Ama bu yataktan çıkarsa, kendisini beklediğine emin olduğu Blaise gülerek herkesi uyandırabilirdi.
Sonunda o gece sabahı bulduğunda Draco aynı pozisyonda uyandı. Sanki vücudu bile gitmesini istiyor ve hazırda bekliyordu... İçinden Blaise'e bildiği küfürleri tek tek saydı.
Bütün sabahını bunu düşünerek geçirmesi aptalcaydı ama bugün Gryffindor'la ortak dersi yoktu. Kahvaltıya inerken bile akşam yemeğinin özlemini çektiğini hissetti, o genelde kahvaltıya geç iniyordu. Muhtemelen uyanamıyordu ama akşam yemeğini uzunca arkadaşlarıyla gülüşerek yiyordu. Draco hiç inmediği kadar erken saatlerde yemeğe iniyordu.
Ve Blaise de bunu fark ediyordu.
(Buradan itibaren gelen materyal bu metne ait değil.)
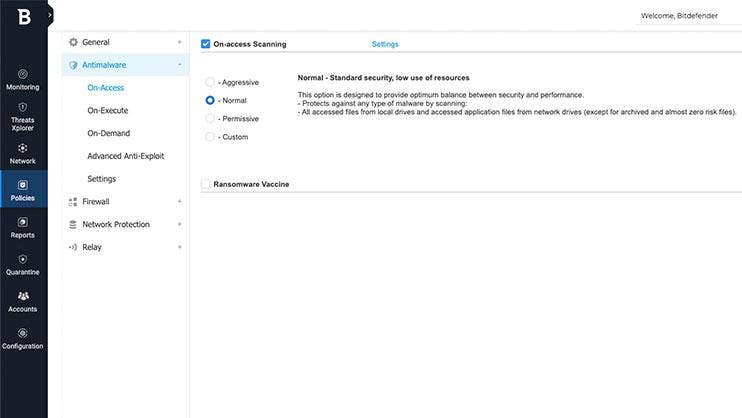Go to the Network section icon

pos(23,148)
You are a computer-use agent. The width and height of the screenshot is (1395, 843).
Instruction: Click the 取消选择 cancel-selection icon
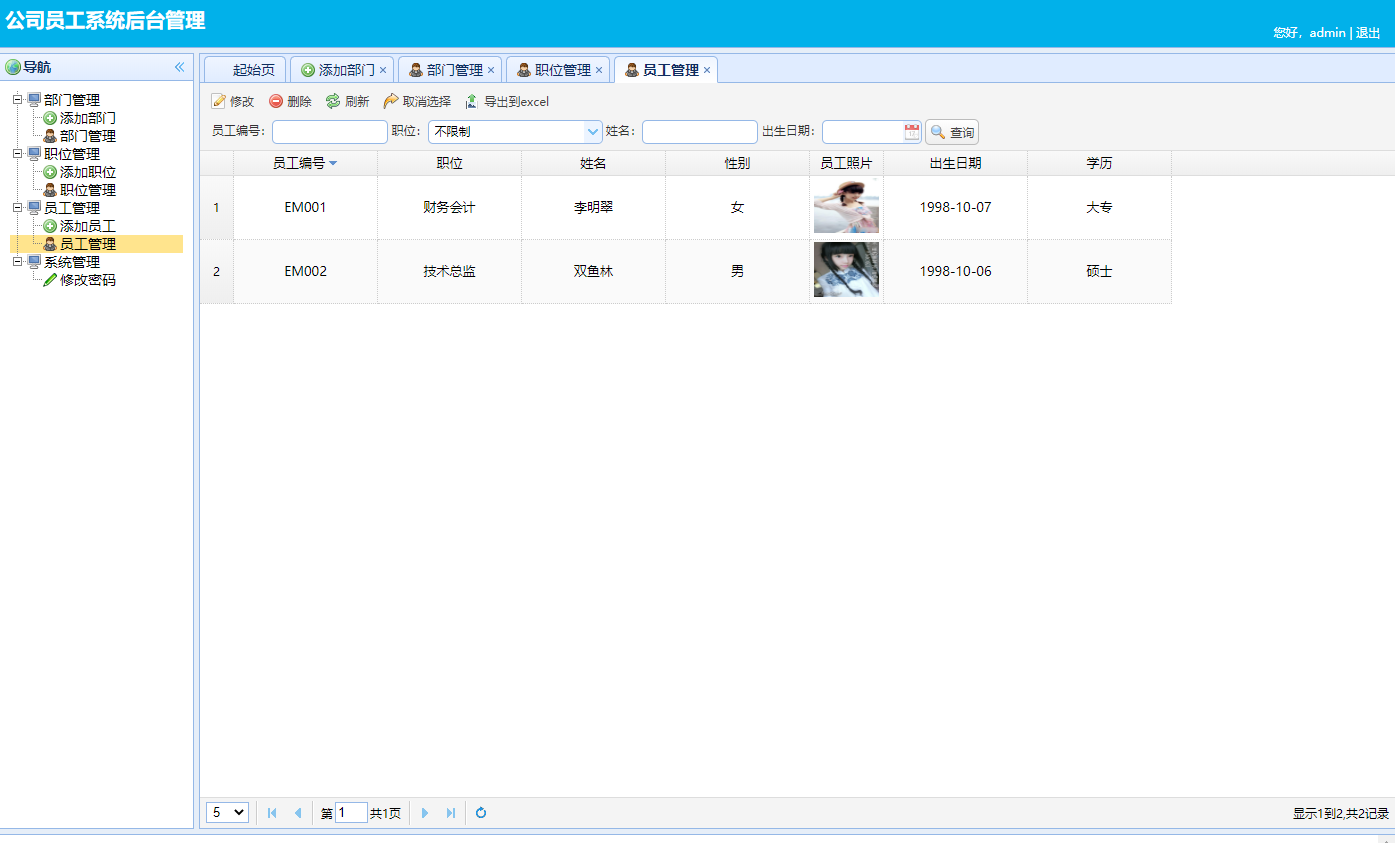(x=390, y=100)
Akşam yemeklerinde aptal suratı kendisine bakıp gülüyordu.
Kahvaltı için masaya oturduklarında kendisinin kolunu dürttü, Draco sakin bir nefes almaya çalışıp kendine, bütün insanlar buradayken onu lanetleyemeyeceğini hatırlattı.
"Dray, bunu görmelisin... Sana diyorum, kesinlikle görmelisin." Draco kolunu onun dokunuşlarından çekip gözlerini masasından kaldırdı. Çocuk gözleriyle Büyük Salonun girişini gösterdiğinde sıkkınca oraya döndü.
İlk gözüne çarpan kapıyı tıkayan kalabalıktı, bir kız grubu girişi kapatmıştı ve Büyük Salonun girişi öyle üç kişiyle kapanacak bir giriş değildi.
Sonra onu gördü, diğerlerinin arasından geçmeye çalışıyordu. Draco kaşlarını çattığında sonunda o kalabalıktan kurtuldu, sonra hemen onun arkasından o kız çıktı. El ele tutuşuyorlardı.
Draco onlara Slytherin Masasının en köşesindeki kenarda öylece bakıyorken, Potter, Weasley kızının elini bıraktı. Birlikte Gryffindor Masasına yürüdüler.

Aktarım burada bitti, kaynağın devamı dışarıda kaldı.